Relationship between diabetic retinopathy stages and risk of major lower-extremity arterial disease in patients with type 2 diabetes
Research design and methods. Diabetic retinopathy was staged at baseline as absent, non-proliferative or proliferative. Cox regression model was fitted to compute HR (95% CI) for major LEAD (lower-limb amputation or revascularization) during follow-up by baseline retinopathy stages. Retinopathy-LEAD association was assessed in subgroups by age, gender, diabetes duration, HbA1c, systolic blood pressure, diabetic kidney disease, smoking, and macrovascular disease at baseline. The performance of retinopathy to stratify LEAD risk was assessed using c-statistic, integrated discrimination improvement (IDI) and net reclassification improvement (NRI).

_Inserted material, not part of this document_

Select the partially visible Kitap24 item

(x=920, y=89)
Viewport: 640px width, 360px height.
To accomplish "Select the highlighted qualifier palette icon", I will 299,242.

Results. Among 1320 participants without a baseline history of LEAD, 94 (7.1%) patients developed a major LEAD during a 7.1-year median follow-up (incidence rate 9.6, 95%CI [7.8–11.7] per 1000 person-years). The LEAD incidence rate increased by worsening retinopathy: absent 5.5 (3.9–7.8), non-proliferative 14.6 (11.1–19.3), proliferative 20.1 (11.1–36.3) per 1000 person-years. Compared with absent retinopathy, non-proliferative (multi-adjusted HR 2.31, 95%CI [1.43–3.81], p=0.0006) and proliferative retinopathy (3.14 [1.40–6.15], p=0.007) remained associated with major LEAD. No heterogeneity was observed across subgroups. Retinopathy enhanced c-statistic (+0.023 [0.003–0.044], p=0.02), IDI (0.209 [0.130 – 0.321], p<0.001) and NRI (0.562 [0.382– 0.799], p<0.001) for LEAD risk, beyond traditional risk factors.
Conclusions. An independent dose-response relationship was observed between diabetic retinopathy stages and major LEAD. Retinopathy yielded incremental prognostic information for LEAD risk stratification, suggesting its usefulness as LEAD predictor.